**Text**
Fig. 8. United States: Vermont, AE “copper,” 1785. Ryder 4. (ANS 1979.124.8) 27 mm.

It is also worth noting that the geographical name “America” is really a Latin form meaning “[land of] Amerigo,” in honor of Amerigo Vespucci, who discovered continental North and South America in 1499 and 1502. Nevertheless, the term “America” occasionally receives further Latin “translation” on the confederation coinages. Thus, instead of “America,” the continent is named as Columbia (“Land of Columbus”) on Brasher’s New York doubloons (Fig. 5) and the patterns for George Wyon’s IMMUNE COLUMBIA coppers (Fig. 9). Presumably, since Columbus sailed to the New World (although not actually to the continents) seven years before Vespucci, “Columbia” seemed to have a moderately greater air of antiquity and therefore Latinity than “America.”

Fig. 9. United States: New York, AE IMMUNE COLUMBIA “copper,” 1785. Breen 1117. (ANS 0000.999.28547) 28 mm.

Personal Names

With the exception of the WM initials of Walter Mould very rarely found on New Jersey coppers (Maris 62-q and 62 1/2-r) (Fig. 10), the only personal name to appear on a coinage of the Confederation period is that of a certain EG on some of the continental currency patterns of 1776 (Fig. 11). On these coins, the initials are always followed by the Latin inscription FECIT (“he made it”). In 1909, the initials were resolved as Ephraim Getz, the name of a supposed Pennsylvanian die engraver somehow related to Peter Getz, the die maker for the WASHINGTON PRESIDENT I coins (Fig. 12) of 1792 (Breen 1346-1359), but an exhaustive search for such a person led Eric Newman to doubt his existence in 1952. Instead, he suggested that EG might stand for the future fifth vice president of the United States (1813-1814), Elbridge [Thomas] Gerry, who was a commissioner of the treasury for the Continental Congress in 1776 and was required to devise a means of paying war expenses at a time when gold and silver were in very short supply. The continental currency patterns, produced in pewter, may have been proposed by him as just such a means, and thus EG FECIT should refer not to his engraving of the dies but rather to his suggestion of the coinage.

**Directions**
Write the next part of the passage on names in Confederation-era coin inscriptions, picking up right after its last sentence. The listing that comes next is from a separate source.

**Data segment**
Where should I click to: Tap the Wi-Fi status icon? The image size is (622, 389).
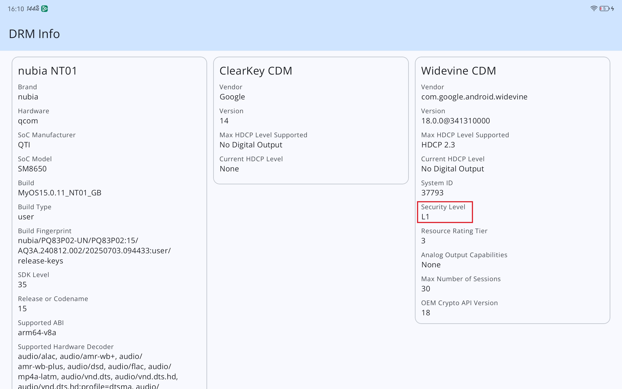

**Exercise result**
Fig. 10. United States: New Jersey, Morristown, AE “copper,” 1786. Maris 62-q. R. Siboni coll. Photograph by Neil Rothschild.

Fig. 11. United States: Continental Congress. Tin Continental Currency pattern, 1776. Newman 3-D. (ANS 1911.85.7) 38 mm.

Fig. 12. United States. CU cent, 1792. Breen 1352. (ANS 1954.95.6, purchase)

While the Elbridge Gerry solution is interesting, if not ingenious, it does not quite ring true. The Latin verb form fecit (third person singular perfect indicative active) has a long history of use to indicate an artist’s signature going back to the Roman Empire. Thus this Latin formulation might seem more appropriate for the person who designed and/or executed the dies, rather than the man who may have proposed their creation. Also telling against the Elbridge Gerry theory is the nature of popular Revolutionary politics, with its rabid hatred of the elevation of any individual above another. It is hard to imagine Gerry’s colleagues on the Treasury Committee sitting idly by while he had his name boldly emblazoned on the coinage, leaving their names in the shadows.

Newman came up with a much better explanation for EG in 1967, when he published the first edition of The Early Paper Money of America. Here he noted that an Elisha Gallaudet was responsible for engraving the sundial and thirteen links vignettes for the fractional continental currency notes of February 17, 1776 (Fig. 13). Since the pewter continental currency fractions appear to take the place of the dollar denomination in this paper emission, it seems very likely that the EG of the former should be equivalent to the Elisha Gallaudet of the latter. To date, this seems like the most reasonable explanation of EG FECIT, as it takes into account not only the relationship of the pattern coins to the paper money but also the traditional usage of fecit as a feature of artists’ signatures.

Fig. 13. United States: Continental Congress. Half dollar paper note, 1776. Newman 36-37. (ANS 1974.103.3)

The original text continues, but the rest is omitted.